▶ **EXERCISE DATA**:
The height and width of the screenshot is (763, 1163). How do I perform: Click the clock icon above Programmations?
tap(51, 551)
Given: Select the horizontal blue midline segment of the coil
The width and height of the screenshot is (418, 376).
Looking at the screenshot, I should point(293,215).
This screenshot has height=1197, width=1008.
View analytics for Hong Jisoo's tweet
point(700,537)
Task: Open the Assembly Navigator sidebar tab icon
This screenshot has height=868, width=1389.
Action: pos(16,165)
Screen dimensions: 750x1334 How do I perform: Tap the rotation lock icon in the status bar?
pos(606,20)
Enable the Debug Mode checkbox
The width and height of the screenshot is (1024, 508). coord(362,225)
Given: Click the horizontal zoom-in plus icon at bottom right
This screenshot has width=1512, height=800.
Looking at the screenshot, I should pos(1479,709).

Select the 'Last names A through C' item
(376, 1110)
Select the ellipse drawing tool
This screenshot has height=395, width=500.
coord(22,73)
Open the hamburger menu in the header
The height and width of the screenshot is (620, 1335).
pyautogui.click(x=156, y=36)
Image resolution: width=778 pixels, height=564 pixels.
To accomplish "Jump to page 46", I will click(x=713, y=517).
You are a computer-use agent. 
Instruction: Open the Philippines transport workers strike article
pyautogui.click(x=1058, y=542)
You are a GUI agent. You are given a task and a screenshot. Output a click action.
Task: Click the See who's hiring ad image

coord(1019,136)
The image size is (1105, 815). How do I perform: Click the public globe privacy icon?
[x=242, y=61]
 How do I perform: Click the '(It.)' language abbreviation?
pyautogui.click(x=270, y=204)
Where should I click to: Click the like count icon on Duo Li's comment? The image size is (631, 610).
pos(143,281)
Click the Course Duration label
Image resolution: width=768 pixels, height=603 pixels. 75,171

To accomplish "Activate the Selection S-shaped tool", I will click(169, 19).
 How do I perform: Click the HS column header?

▶ **ASSIGNED TASK**: Please copy out every entry exactly, with nothing omitted.

▶ **COMPLETED EXERCISE**:
The height and width of the screenshot is (763, 1163). How do I perform: Click the clock icon above Programmations?
tap(51, 551)
Given: Select the horizontal blue midline segment of the coil
The width and height of the screenshot is (418, 376).
Looking at the screenshot, I should point(293,215).
This screenshot has height=1197, width=1008.
View analytics for Hong Jisoo's tweet
point(700,537)
Task: Open the Assembly Navigator sidebar tab icon
This screenshot has height=868, width=1389.
Action: pos(16,165)
Screen dimensions: 750x1334 How do I perform: Tap the rotation lock icon in the status bar?
pos(606,20)
Enable the Debug Mode checkbox
The width and height of the screenshot is (1024, 508). coord(362,225)
Given: Click the horizontal zoom-in plus icon at bottom right
This screenshot has width=1512, height=800.
Looking at the screenshot, I should pos(1479,709).

Select the 'Last names A through C' item
(376, 1110)
Select the ellipse drawing tool
This screenshot has height=395, width=500.
coord(22,73)
Open the hamburger menu in the header
The height and width of the screenshot is (620, 1335).
pyautogui.click(x=156, y=36)
Image resolution: width=778 pixels, height=564 pixels.
To accomplish "Jump to page 46", I will click(x=713, y=517).
You are a computer-use agent. 
Instruction: Open the Philippines transport workers strike article
pyautogui.click(x=1058, y=542)
You are a GUI agent. You are given a task and a screenshot. Output a click action.
Task: Click the See who's hiring ad image

coord(1019,136)
The image size is (1105, 815). How do I perform: Click the public globe privacy icon?
[x=242, y=61]
 How do I perform: Click the '(It.)' language abbreviation?
pyautogui.click(x=270, y=204)
Where should I click to: Click the like count icon on Duo Li's comment? The image size is (631, 610).
pos(143,281)
Click the Course Duration label
Image resolution: width=768 pixels, height=603 pixels. 75,171

To accomplish "Activate the Selection S-shaped tool", I will click(169, 19).
 How do I perform: Click the HS column header?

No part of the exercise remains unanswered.